Vrooman gently eases her into a more comfortable position and Guzman attaches wired pads to her chest to monitor her heart. Ivy looks fearfully at them and says she has black lung. She used to work in a glue factory until it went under. Vrooman nods, understanding now the reason for the scratchy breathing. The heart seems okay, but the medics are concerned about all the medicines nearby. There are at least seven prescriptions on the end table. “Ivy, do you take all these?” Ivy nods yes. She is seventy-two years old and very sick.

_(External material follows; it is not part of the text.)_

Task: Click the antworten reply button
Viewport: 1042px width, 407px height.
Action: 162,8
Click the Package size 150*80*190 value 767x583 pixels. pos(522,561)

There isn’t much they can do for her but get her to a hospital for x-rays. Vrooman picks her up and gingerly lays her on the gurney. It is easy because Ivy must weigh less than ninety pounds. Ivy will not leave, however, until she has her purse and the paramedics close up and lock her apartment. The paramedics gather her things, turning off the lights and closing the windows. There is something unsettling about doing this, as if they are closing up for good, never to return. As they trundle Ivy through the door, she asks Guzman if the window screen he took off has been replaced. She is scared and it shows; there is suspicion she might never come back. She turns to Vrooman and tells him she has cancer in her chest.
Ed Guzman doesn’t know what happened to Ivy after they left the hospital. He left her with nurses in the emergency room and soon departed oil another call involving drunks in Ocean Beach. “To be honest, I don’t think about Ivy these days,” he says. “Except when I pass her apartment and see the ‘For Rent’ sign. Then I wonder.”